This is a large premium of around 52pc to the 90-day trading average for BG, setting the bar high for any potential counter-bid by a company like Exxon, which has said it would also use the oil markets downturn to expand.

BG Group's new chief executive, Helge Lund, who joined the company in early February, will leave once the deal goes through next year.

The deal will create a company worth more than £200bn. It will be the biggest transaction this year and the fourth largest oil and gas deal globally since 1996. There has been widespread speculation that BG would become a takeover target, with many City oil experts predicting Exxon would make a move on the British business.

It comes after oil prices halved since last June, putting a premium on access to proven assets rather than costly exploration. Record low interest rates have made it easy to raise cheap funding for big corporate deals.

The deal was put together by Shell chief executive Ben van Beurden, who took over the position last year, and BG chairman Andrew Gould, a veteran executive who previously ran oil services giant Schlumberger.

Mr Van Beurden said: "I called Andrew up and we had a very good and constructive discussion about the idea and it very quickly seemed to make sense to both of us.
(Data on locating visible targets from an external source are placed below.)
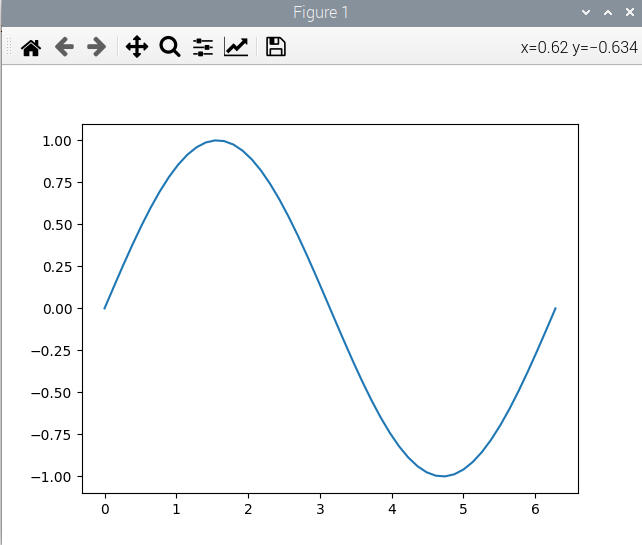Select the Zoom to rectangle magnifier tool
Image resolution: width=642 pixels, height=545 pixels.
[170, 47]
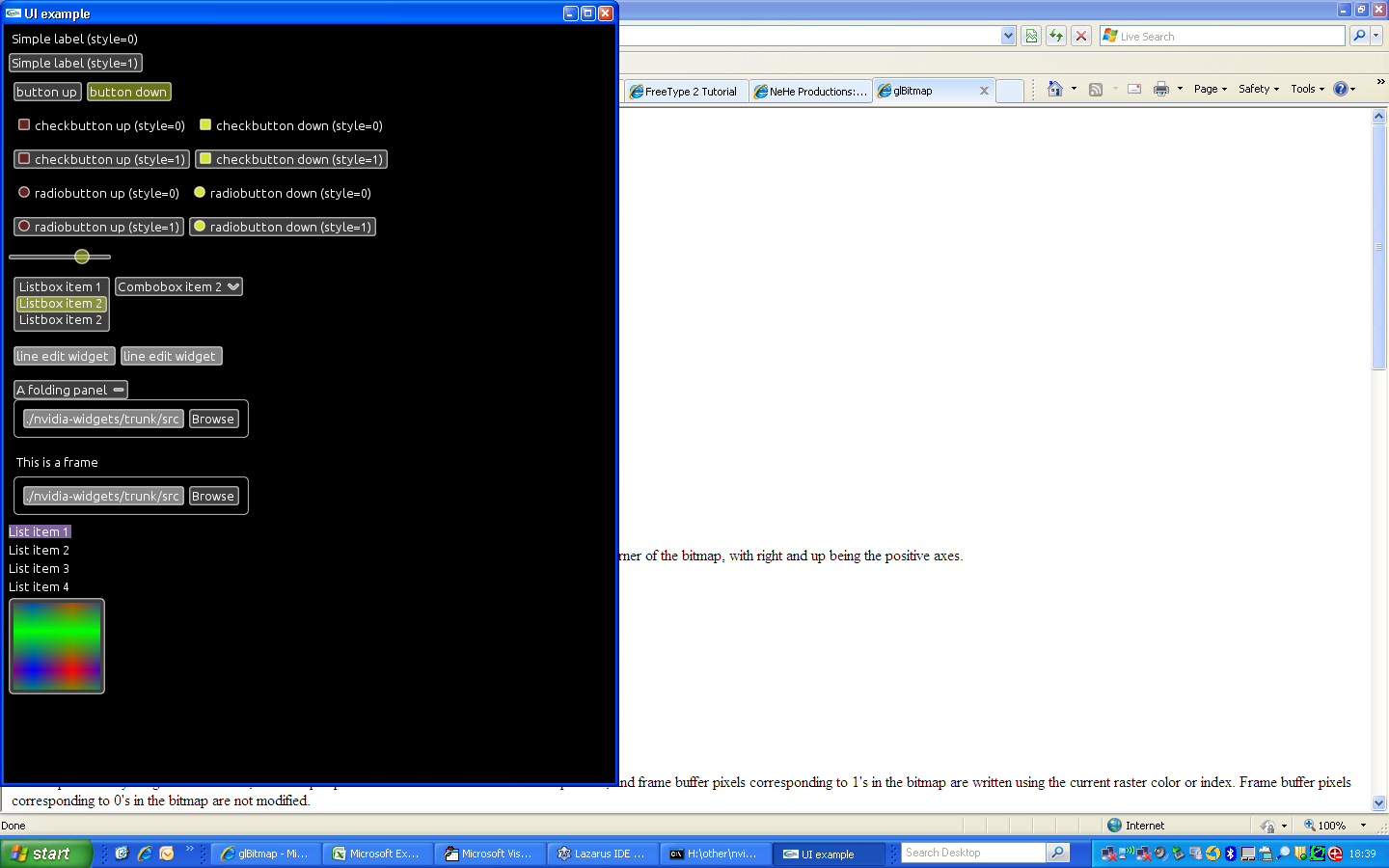Click the Stop loading red X icon
The width and height of the screenshot is (1389, 868).
click(1081, 36)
"What has happened in last month, apart from it being a logical deal it has also become a very compelling deal from a value perspective."

He added: "We have been scanning quite a few opportunities, with BG always being at the top of the list of the prospects to combine with.

"We have two very strong portfolios combining globally in deep water and integrated gas."

BG's share price soared 42pc to £13 on the news, while Shell shares fell 4pc to £21.16. Shares in other energy stocks rose, with rival BP climbing 4.3pc to 475p amid speculation that it could become the next target.

BG had a market capitalization of $46bn as of Tuesday's market close, Shell was worth $202bn while Exxon, the world's largest energy company by market value, was worth $360bn.

Mr van Beurden said the combined business will sell off £20bn of assets (from both portfolios) between 2016 and 2018, most of which will be returned to investors via a £17bn share buyback.

Shell said the deal would create pretax cost savings of about £1.7bn a year. It will add some 25pc to the company's proved oil and gas reserves and 20pc to production.

The deal, which should generate pre-tax synergies of around £2.5bn per year, will result in BG shareholders owning around 19pc of the combined group.

The sale will bring Shell assets in countries such as Brazil, East Africa, and Australia, including some of the world's most ambitious liquefied natural gas (LNG) projects.

Shell is already the world's leading LNG company and it would get BG's capacity in LNG logistics. This includes infrastructure such as terminals, pipelines, specialised tankers, rigs and super coolers.